* **Exercise description**: Leave the pictures behind and repeat all the entries exactly.

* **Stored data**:

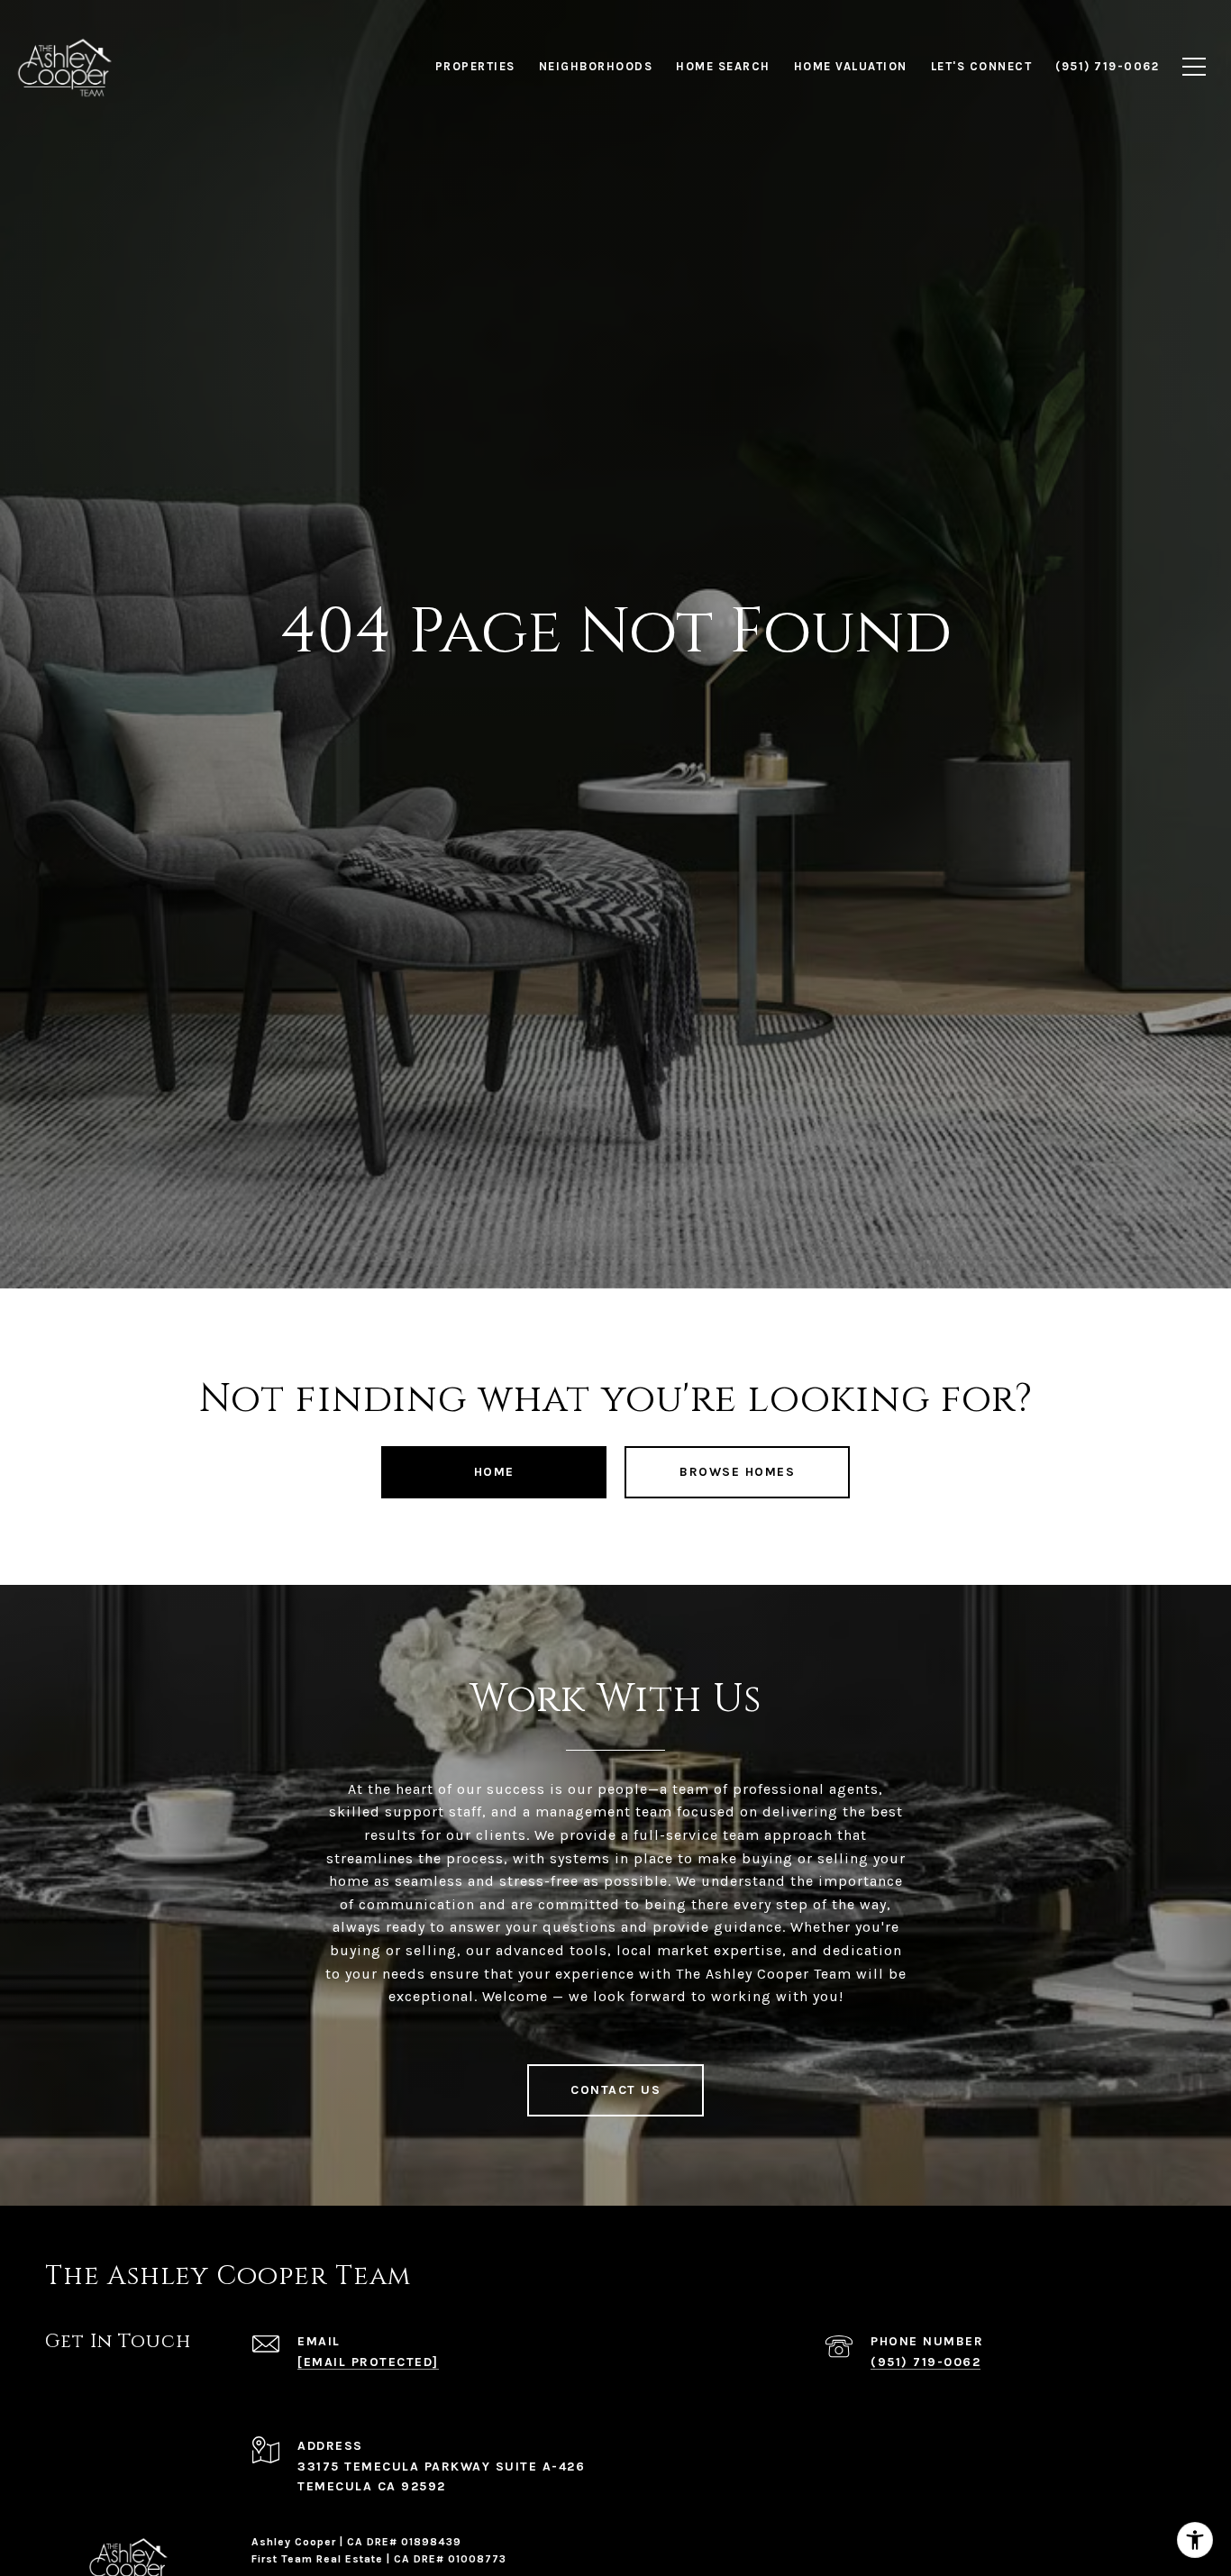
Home (494, 1471)
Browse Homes (737, 1471)
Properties (475, 66)
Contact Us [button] (615, 2090)
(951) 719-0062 (925, 2362)
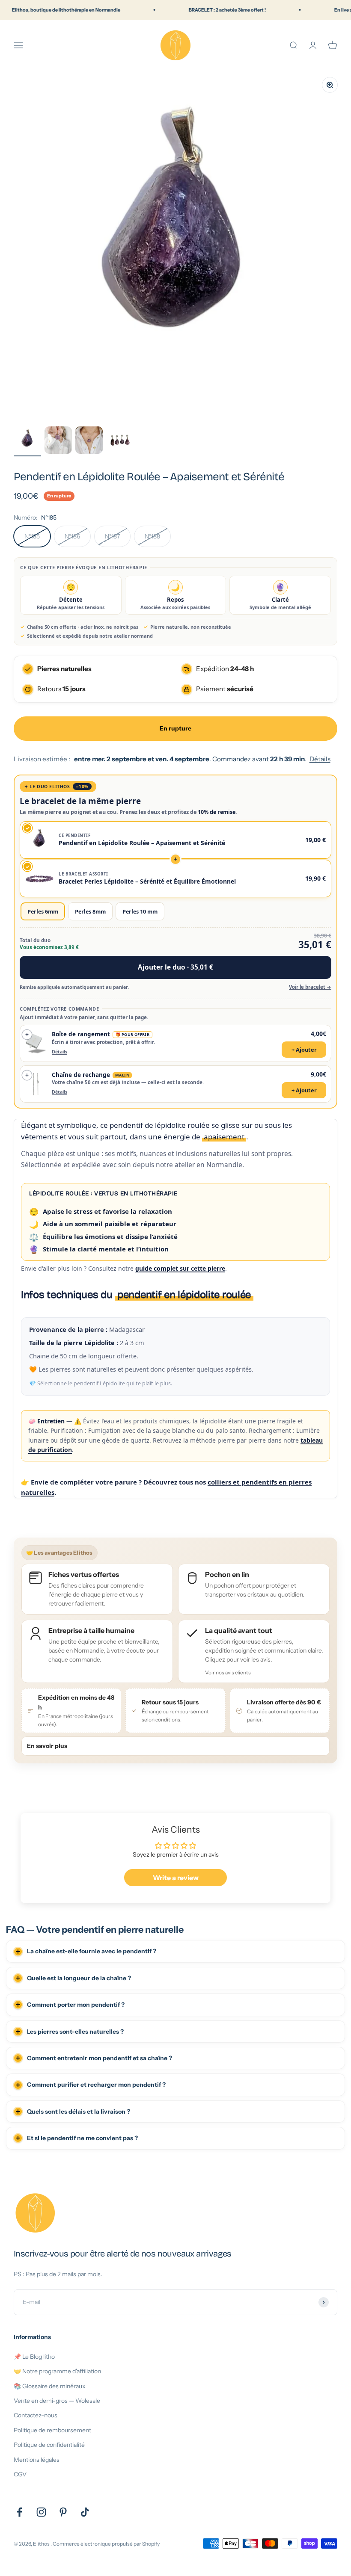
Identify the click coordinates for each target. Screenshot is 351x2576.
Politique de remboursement (52, 2430)
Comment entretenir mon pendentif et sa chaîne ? (99, 2058)
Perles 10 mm (140, 911)
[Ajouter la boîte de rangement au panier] (175, 1043)
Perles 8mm (90, 911)
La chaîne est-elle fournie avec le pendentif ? (91, 1951)
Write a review (176, 1877)
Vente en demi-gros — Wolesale (57, 2400)
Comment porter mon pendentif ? (76, 2004)
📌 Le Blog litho (34, 2356)
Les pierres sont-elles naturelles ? (75, 2031)
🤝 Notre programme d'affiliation (57, 2371)
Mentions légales (36, 2460)
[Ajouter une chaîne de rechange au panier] (175, 1084)
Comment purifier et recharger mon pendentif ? (96, 2084)
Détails (319, 759)
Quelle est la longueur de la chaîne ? (79, 1978)
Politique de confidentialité (49, 2445)
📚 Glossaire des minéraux (50, 2386)
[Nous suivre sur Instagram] (41, 2512)
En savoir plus (47, 1746)
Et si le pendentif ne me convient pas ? (82, 2138)
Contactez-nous (35, 2415)
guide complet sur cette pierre (180, 1268)
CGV (20, 2474)
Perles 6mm (42, 911)
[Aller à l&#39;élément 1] (27, 441)
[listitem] (254, 1651)
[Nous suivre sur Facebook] (19, 2512)
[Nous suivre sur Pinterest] (63, 2512)
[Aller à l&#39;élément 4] (120, 441)
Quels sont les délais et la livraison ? (78, 2111)
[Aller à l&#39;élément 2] (58, 441)
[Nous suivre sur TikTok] (85, 2512)
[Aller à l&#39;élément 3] (89, 441)
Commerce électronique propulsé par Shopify (106, 2544)
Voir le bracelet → (310, 987)
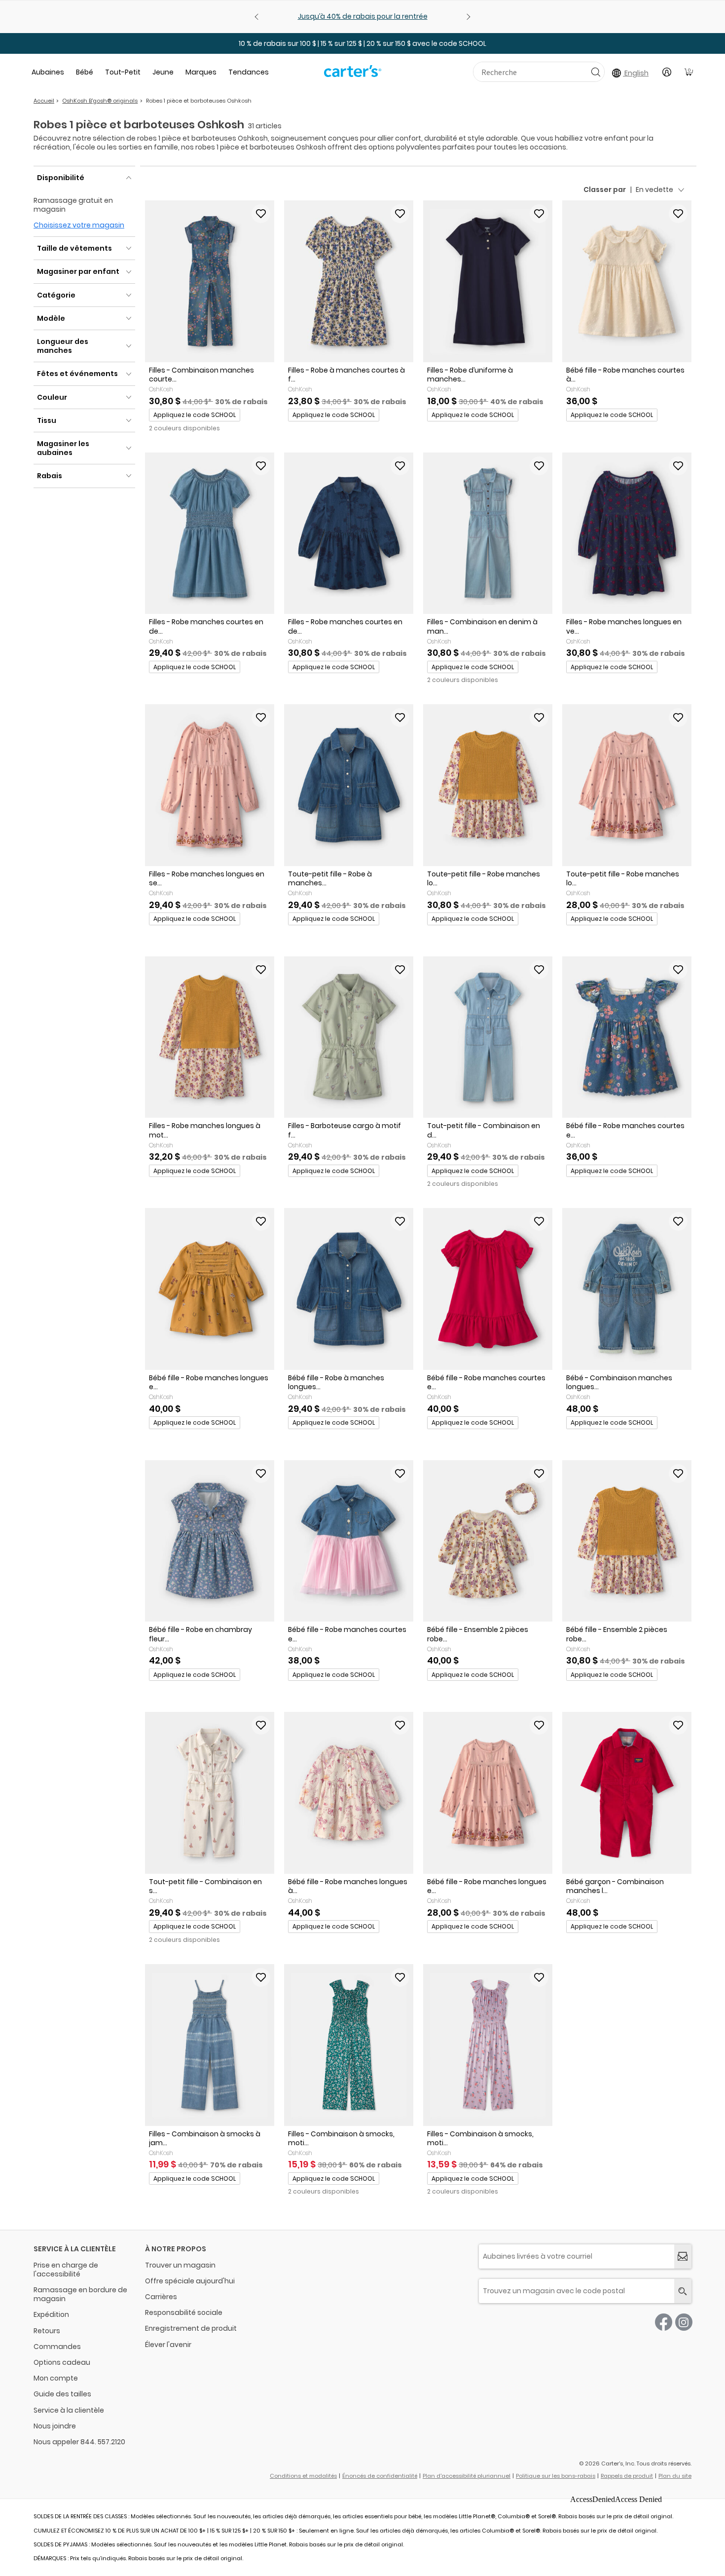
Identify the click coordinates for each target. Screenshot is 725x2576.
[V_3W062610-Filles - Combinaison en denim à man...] (487, 533)
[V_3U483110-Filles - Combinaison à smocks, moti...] (487, 2045)
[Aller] (595, 71)
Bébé (84, 72)
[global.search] (682, 2291)
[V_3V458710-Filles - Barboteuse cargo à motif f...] (348, 1037)
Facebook (663, 2322)
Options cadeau (62, 2362)
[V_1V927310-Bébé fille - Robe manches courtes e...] (487, 1289)
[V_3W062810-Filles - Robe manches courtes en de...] (209, 533)
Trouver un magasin (180, 2265)
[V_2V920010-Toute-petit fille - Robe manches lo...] (626, 785)
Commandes (57, 2346)
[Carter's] (352, 75)
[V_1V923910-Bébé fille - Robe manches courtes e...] (626, 1037)
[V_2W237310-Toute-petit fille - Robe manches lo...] (487, 785)
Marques (201, 72)
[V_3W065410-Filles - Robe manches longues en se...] (209, 785)
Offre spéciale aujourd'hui (190, 2281)
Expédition (51, 2314)
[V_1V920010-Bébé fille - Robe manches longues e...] (487, 1793)
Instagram (683, 2322)
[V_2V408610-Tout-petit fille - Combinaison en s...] (209, 1793)
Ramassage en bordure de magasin (80, 2294)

* **Task response**:
Home (494, 1471)
Browse Homes (737, 1471)
Properties (475, 66)
Contact Us [button] (615, 2090)
(951) 719-0062 (925, 2362)
Identify the click coordinates for each target. Screenshot is 351x2576.
Politique de remboursement (52, 2430)
Comment entretenir mon pendentif et sa chaîne ? (99, 2058)
Perles 10 mm (140, 911)
[Ajouter la boîte de rangement au panier] (175, 1043)
Perles 8mm (90, 911)
La chaîne est-elle fournie avec le pendentif ? (91, 1951)
Write a review (176, 1877)
Vente en demi-gros — Wolesale (57, 2400)
Comment porter mon pendentif ? (76, 2004)
📌 Le Blog litho (34, 2356)
Les pierres sont-elles naturelles ? (75, 2031)
🤝 Notre programme d'affiliation (57, 2371)
Mentions légales (36, 2460)
[Ajouter une chaîne de rechange au panier] (175, 1084)
Comment purifier et recharger mon pendentif ? (96, 2084)
Détails (319, 759)
Quelle est la longueur de la chaîne ? (79, 1978)
Politique de confidentialité (49, 2445)
📚 Glossaire des minéraux (50, 2386)
[Nous suivre sur Instagram] (41, 2512)
En savoir plus (47, 1746)
Et si le pendentif ne me convient pas ? (82, 2138)
Contactez-nous (35, 2415)
guide complet sur cette pierre (180, 1268)
CGV (20, 2474)
Perles 6mm (42, 911)
[Aller à l&#39;élément 1] (27, 441)
[listitem] (254, 1651)
[Nous suivre sur Facebook] (19, 2512)
[Nous suivre sur Pinterest] (63, 2512)
[Aller à l&#39;élément 4] (120, 441)
Quels sont les délais et la livraison ? (78, 2111)
[Aller à l&#39;élément 2] (58, 441)
[Nous suivre sur TikTok] (85, 2512)
[Aller à l&#39;élément 3] (89, 441)
Commerce électronique propulsé par Shopify (106, 2544)
Voir le bracelet → (310, 987)
Identify the click coordinates for each target. Screenshot is 725x2576.
[V_3W062610-Filles - Combinaison en denim à man...] (487, 533)
[V_3U483110-Filles - Combinaison à smocks, moti...] (487, 2045)
[Aller] (595, 71)
Bébé (84, 72)
[global.search] (682, 2291)
[V_3V458710-Filles - Barboteuse cargo à motif f...] (348, 1037)
Facebook (663, 2322)
Options cadeau (62, 2362)
[V_1V927310-Bébé fille - Robe manches courtes e...] (487, 1289)
[V_3W062810-Filles - Robe manches courtes en de...] (209, 533)
Trouver un magasin (180, 2265)
[V_2V920010-Toute-petit fille - Robe manches lo...] (626, 785)
Commandes (57, 2346)
[Carter's] (352, 75)
[V_1V923910-Bébé fille - Robe manches courtes e...] (626, 1037)
[V_2W237310-Toute-petit fille - Robe manches lo...] (487, 785)
Marques (201, 72)
[V_3W065410-Filles - Robe manches longues en se...] (209, 785)
Offre spéciale aujourd'hui (190, 2281)
Expédition (51, 2314)
[V_1V920010-Bébé fille - Robe manches longues e...] (487, 1793)
Instagram (683, 2322)
[V_2V408610-Tout-petit fille - Combinaison en s...] (209, 1793)
Ramassage en bordure de magasin (80, 2294)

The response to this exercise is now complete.